Editorials 14.12.2017 05:00 am

JZ’s hide thicker than a rhino’s

President Jacob Zuma on the last day of the ANC National Conference on December 20, 2012 in Mangaung, South Africa. (Photo by Gallo Images / The Times / Daniel Born)

President Jacob Zuma on the last day of the ANC National Conference on December 20, 2012 in Mangaung, South Africa. (Photo by Gallo Images / The Times / Daniel Born)

Jacob Zuma has shown his hide is thicker than a rhino’s when it comes to criticism, either by his political opponents or by the judiciary.

In most countries, where a president has been severely censured by the highest courts in the land – and shown to be acting in his own interests and not those of the nation – it would be almost a matter of course that that head of state would step down.

But, in South Africa, Jacob Zuma has shown his hide is thicker than a rhino’s when it comes to criticism, either by his political opponents or by the judiciary.

So, we are not holding our breath about whether he will continue sitting in the Union Buildings until 2019.

Because, let us not forget, that no matter the importance of the ANC’s upcoming elective conference, Zuma’s hands will still be firmly on the levers of power.

And he has never looked like relaxing that vice-like grip on his executive functions.

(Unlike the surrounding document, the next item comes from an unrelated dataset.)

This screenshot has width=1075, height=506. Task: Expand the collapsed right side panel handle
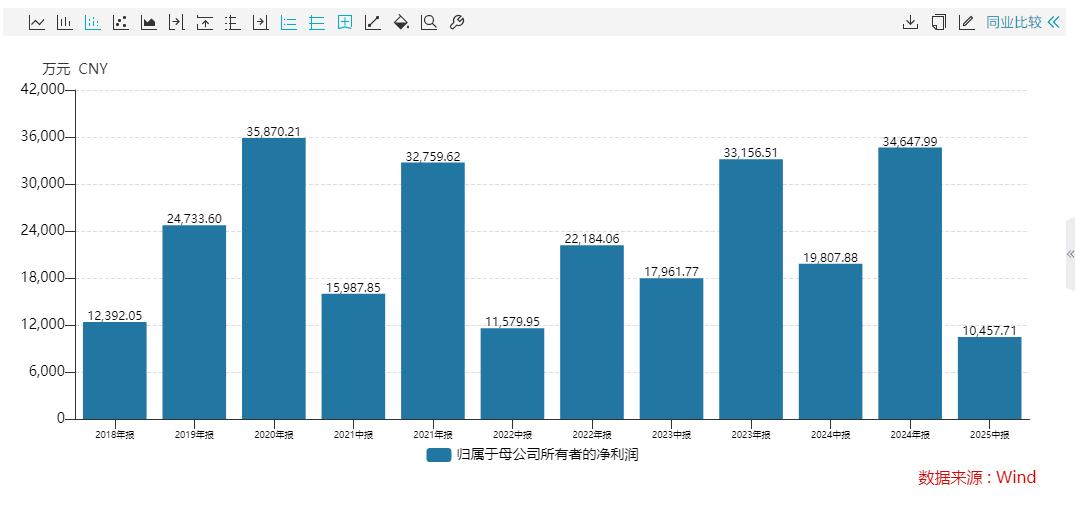(x=1070, y=254)
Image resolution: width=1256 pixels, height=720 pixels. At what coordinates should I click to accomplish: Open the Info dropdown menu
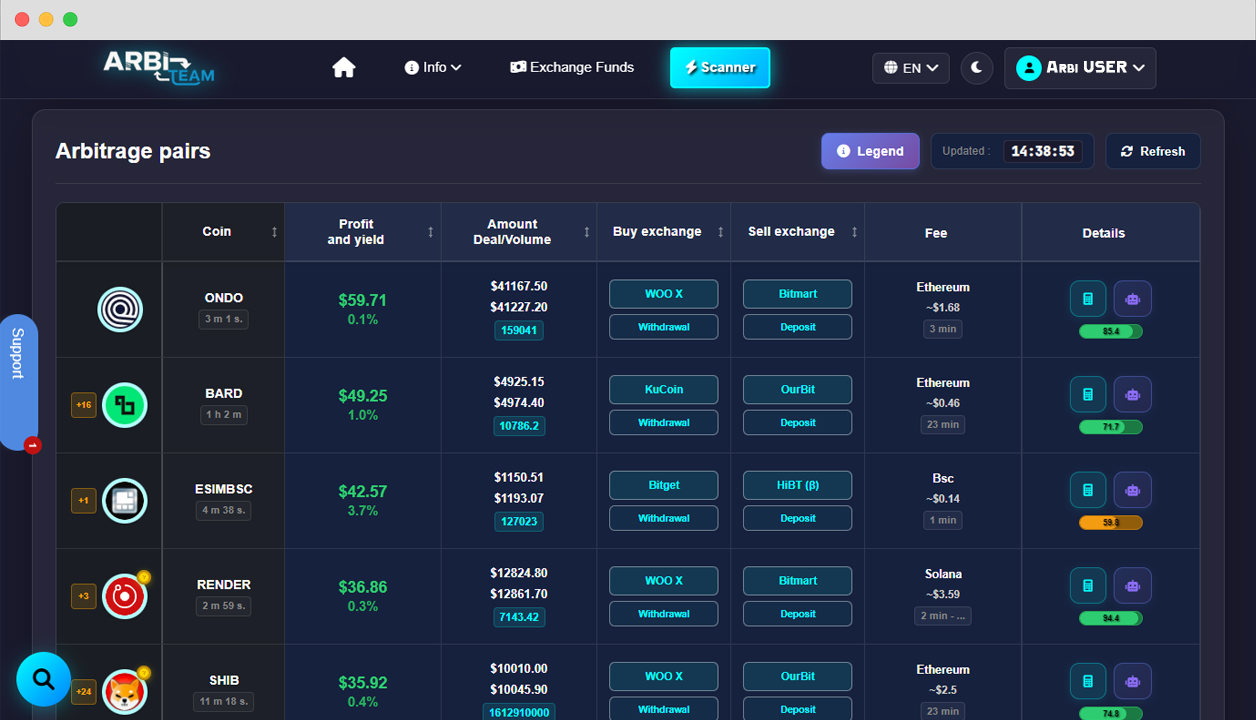433,67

On the contrary, he has turned the presidency – and his clique around him – into the nexus of power.

His executive decisions have changed the country in so many ways; and possibly opened up our government to state capture.

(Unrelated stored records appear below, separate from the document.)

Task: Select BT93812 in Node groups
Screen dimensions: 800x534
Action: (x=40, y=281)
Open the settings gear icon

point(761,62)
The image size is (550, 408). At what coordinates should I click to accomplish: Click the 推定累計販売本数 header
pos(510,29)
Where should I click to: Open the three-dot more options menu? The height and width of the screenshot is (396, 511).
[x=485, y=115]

However, yesterday’s earth-shaking decisions by the high court have sent a message, yet again, that our judiciary is what stands between us and outright dictatorship.

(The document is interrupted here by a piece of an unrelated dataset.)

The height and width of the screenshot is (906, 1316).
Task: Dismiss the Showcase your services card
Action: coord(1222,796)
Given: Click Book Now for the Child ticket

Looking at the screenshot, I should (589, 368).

That’s because the courts told Zuma that he could not stall the release of the public protector’s report on state capture; that a judicial inquiry must be set up under a judge appointed by the chief justice and, finally, that Zuma is liable, in his personal capacity, for the costs of all his legal ducking and diving.

The judgments are an attempt to rein in Zuma and get him to act, as the constitution requires him to do, and in the best interests of the country.

And clearly, a judge had to do this because the ANC cannot – or will not – stop the rot.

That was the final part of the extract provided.